I previously suggested checking the Operator’s logs to identify failing tasks, and I’d recommend doing that again, please take a look at your logs.

jeremytourville · September 18, 2024, 4:38pm

Acknowledged, and I previously suggested that getting logs approved for release might take me a little time to get done. Please know that I appreciate the assistance! This whole thing has been a balancing act for me to give enough info without compromising security. Thanks for understanding.

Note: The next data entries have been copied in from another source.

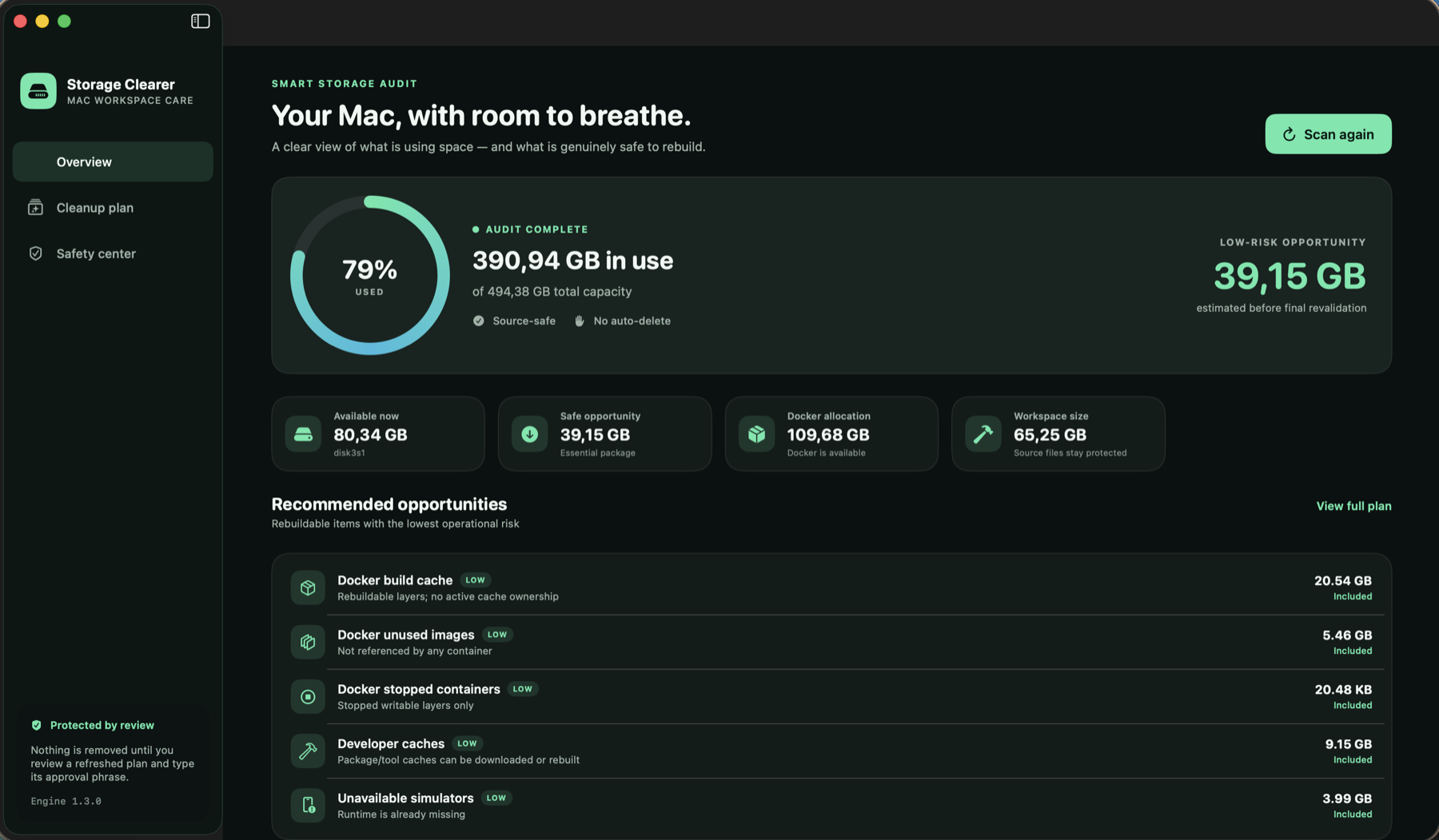Screen dimensions: 1439x840
Task: Click the Storage Clearer app logo
Action: click(38, 91)
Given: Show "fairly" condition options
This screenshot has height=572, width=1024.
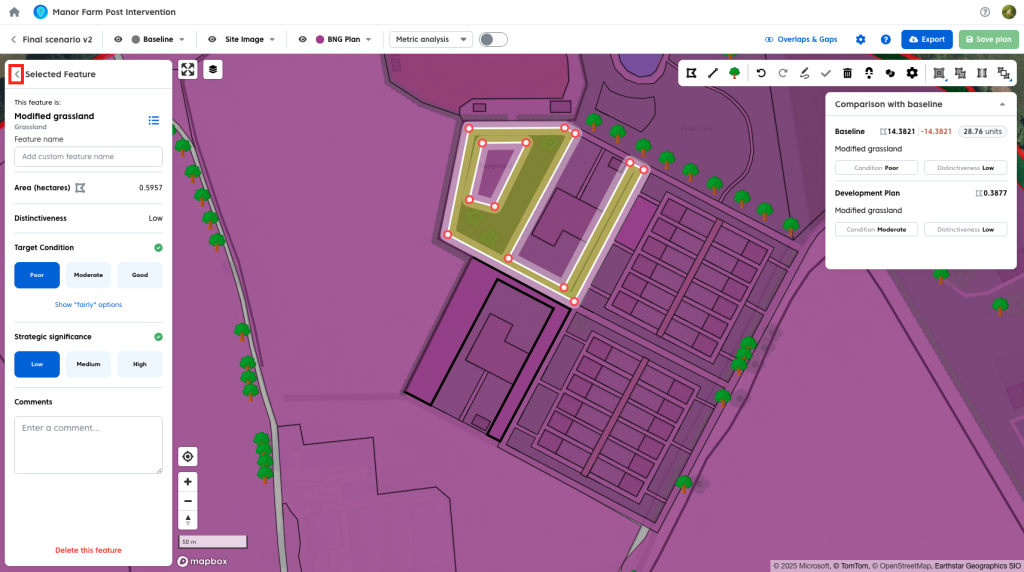Looking at the screenshot, I should (x=88, y=304).
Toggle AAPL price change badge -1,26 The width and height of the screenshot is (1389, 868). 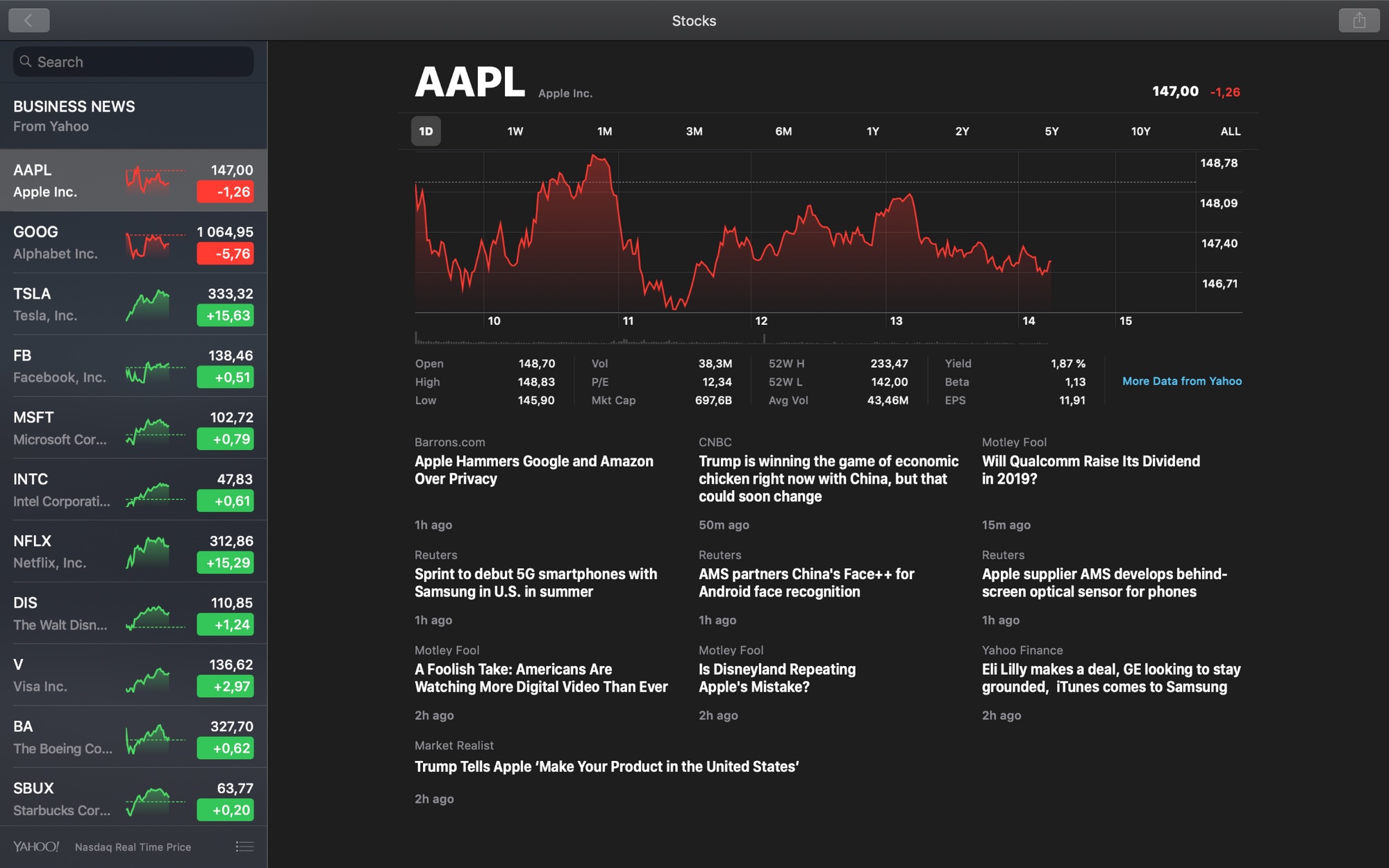[x=225, y=192]
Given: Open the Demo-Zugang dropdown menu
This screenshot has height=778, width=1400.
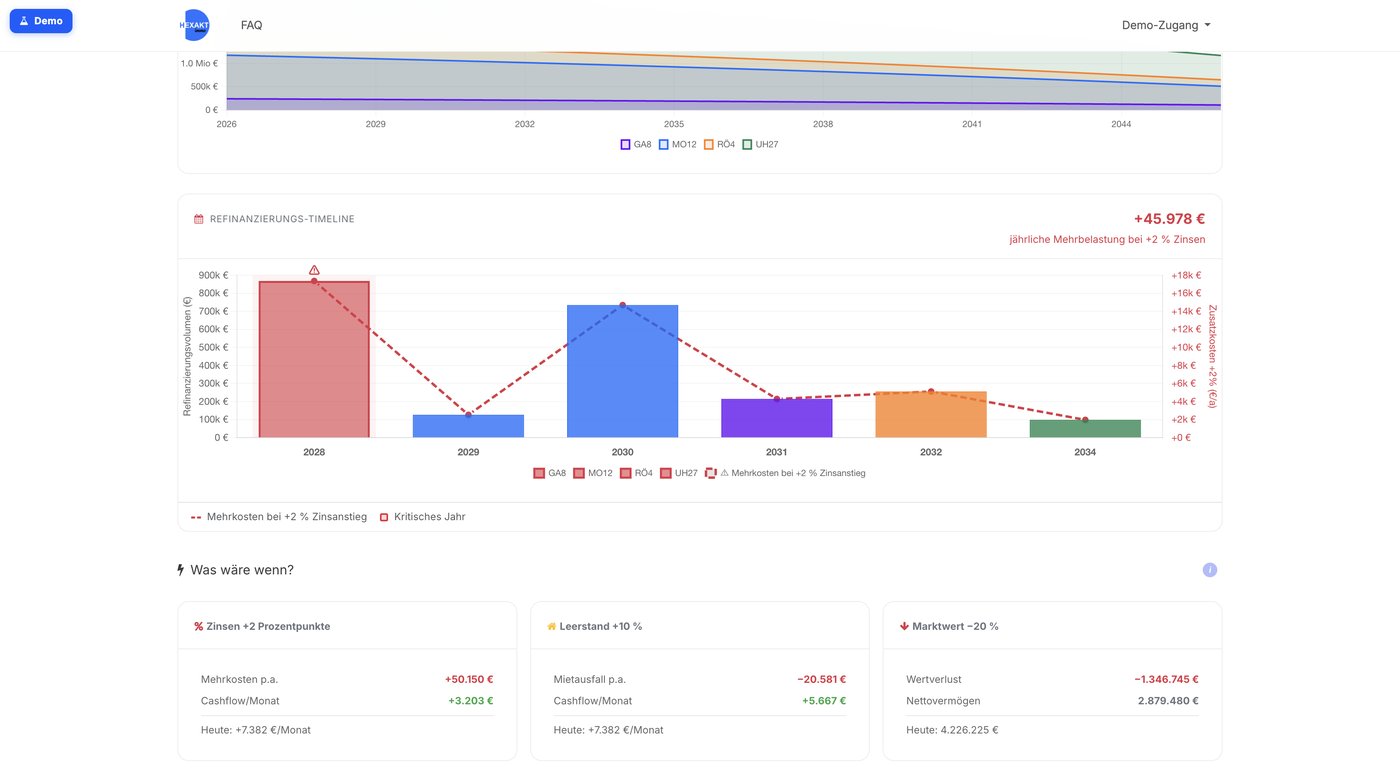Looking at the screenshot, I should (x=1166, y=25).
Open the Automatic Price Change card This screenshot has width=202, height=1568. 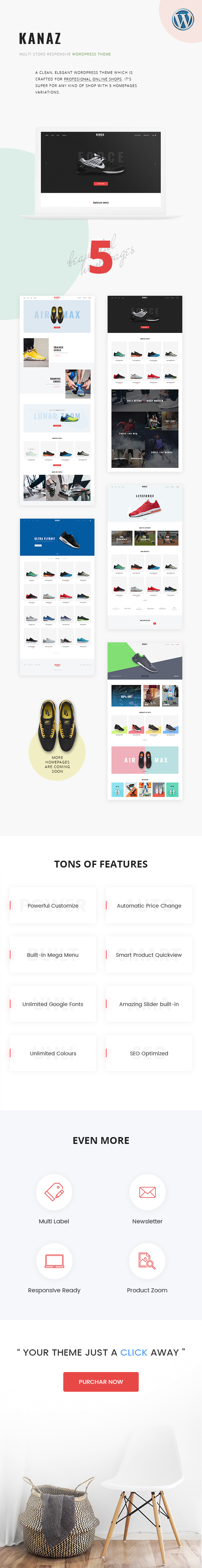click(149, 905)
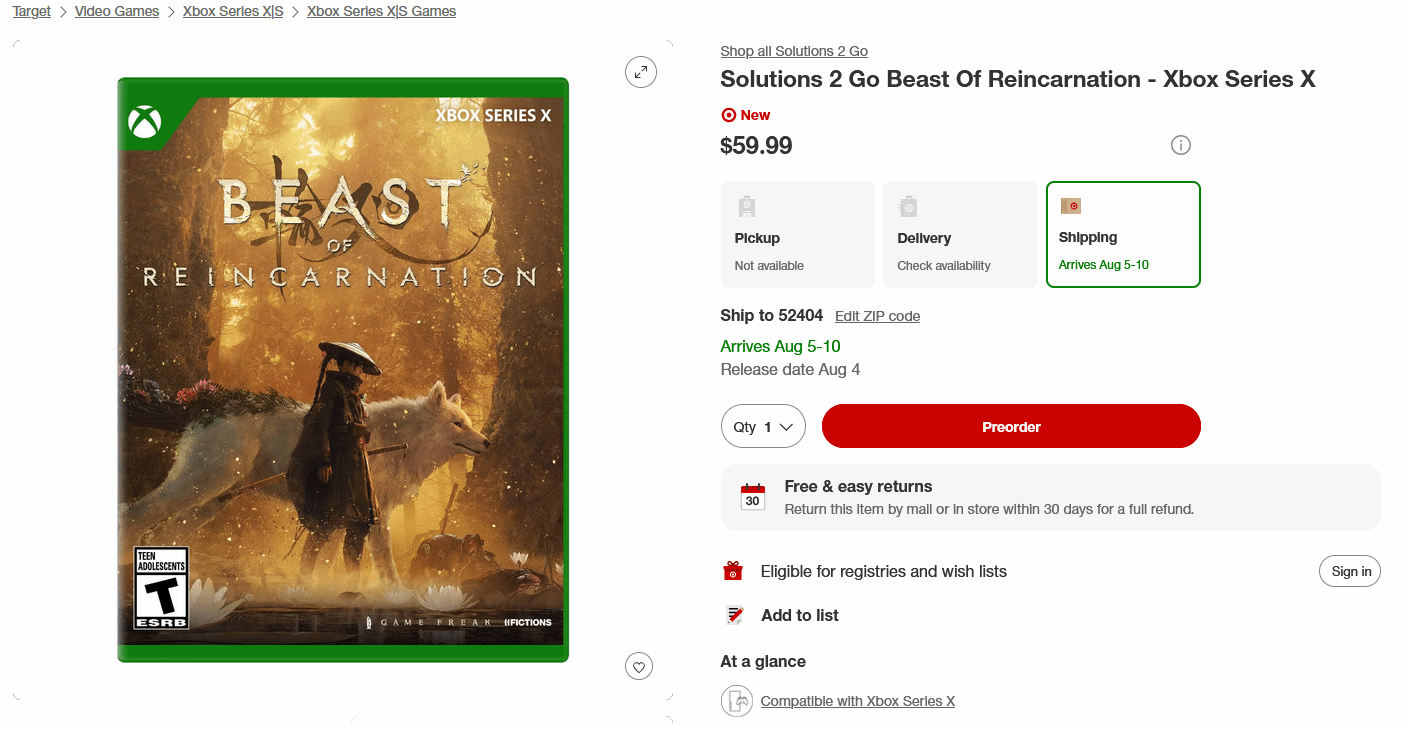The height and width of the screenshot is (729, 1403).
Task: Open Xbox Series X|S Games breadcrumb
Action: point(381,12)
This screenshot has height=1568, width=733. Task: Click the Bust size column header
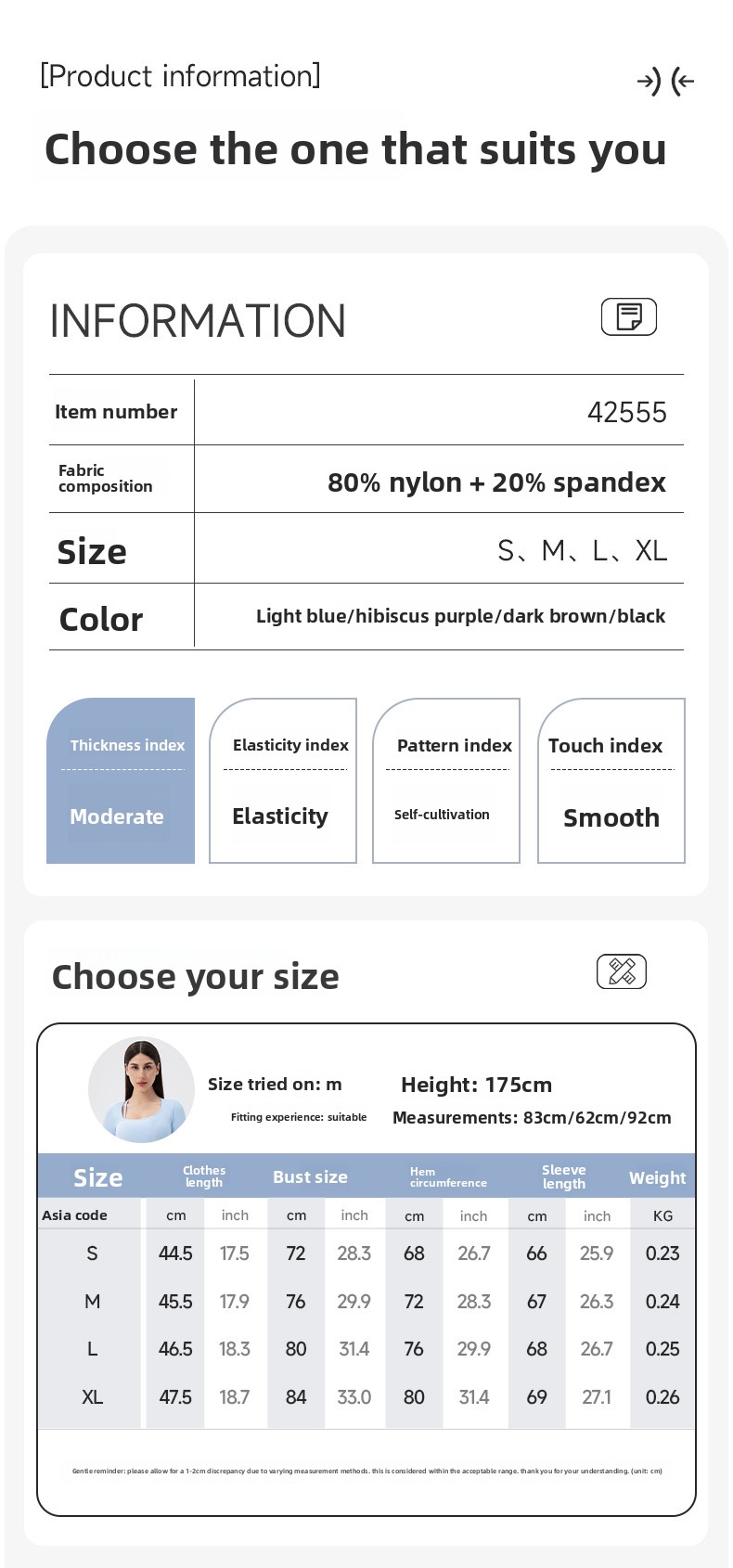click(x=310, y=1177)
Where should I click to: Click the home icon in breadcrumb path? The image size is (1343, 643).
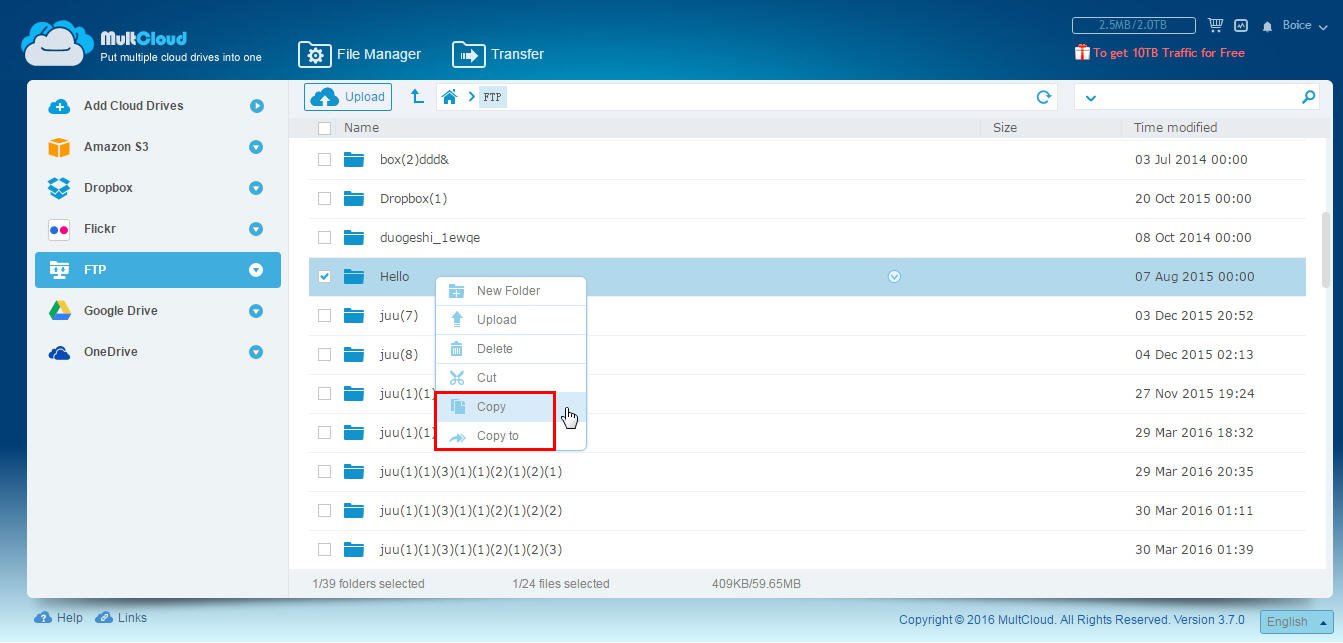point(450,97)
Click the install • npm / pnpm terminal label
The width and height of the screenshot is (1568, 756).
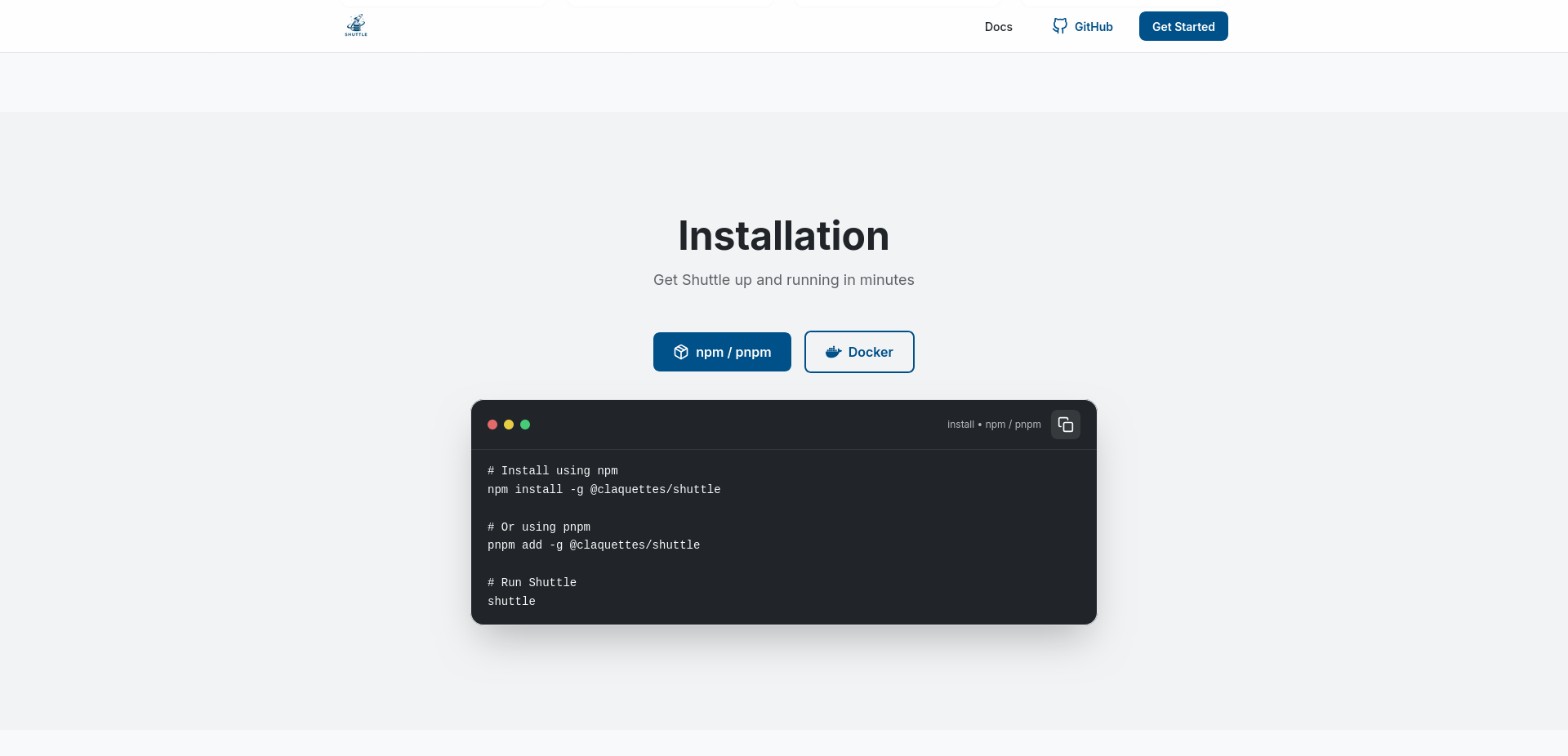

I am trying to be sure I have done everything I can from my perspective before going to my security team to get approvals to release detailed logs.

Here is what I can put up here right now.

TASK [Get PostgreSQL configuration]
fatal: [localhost]: FAILED! => {"censored": the output has been hidden due to the fact that 'no_log: true' was specified for this result"}

The next section of the log is what will take some time to get approvals on. (Maybe up to 5 working days).
I can confirm that the earlier work we did to the spec file did fix several things and now we are dealing with a different error than before.

kurokobo · September 19, 2024, 2:29pm

I’m not trying to force you to share the logs here If the logs are thoroughly investigated, that’s good enough for me. It doesn’t matter who does the investigation.

TASK [Get PostgreSQL configuration]

If this task has failed, you can check what it was supposed to do by looking at the code on GitHub. Also, any censored logs can be revealed by specifying no_log: false on CR.

However. before diving deeper into the investigation, could you please clarify exactly what you’re trying to do?
How about my previous following concern? Which operation is the Operator failing on: AWX CR, AWXRestore CR, or AWXBackup CR?"

jeremytourville · September 19, 2024, 2:43pm

I understand your not trying to force me to share logs. My security team was able to get the logs reviewed quicker than expected and I’ll be able to post those here shortly. I still had questions about what I am seeing in the logs and thought it might be best to post them here after getting the “OK” from security.

My intent is to backup the data in one cluster and restore the data to my new cluster. For example:
kube01 (control-plane)
kube02 (node)
Kube03 (node)
##This is the old cluster

kube04 (control-plane)
kube05 (node)
kube06 (node)
##This is the new cluster

So right now my focus is on getting a proper backup to work. As you stated, I can’t manually do a backup. I must use the operator with builtin Ansible to get the job done. I am learning a lot as we go based on your guidance in this process. You are a good teacher kurokobo!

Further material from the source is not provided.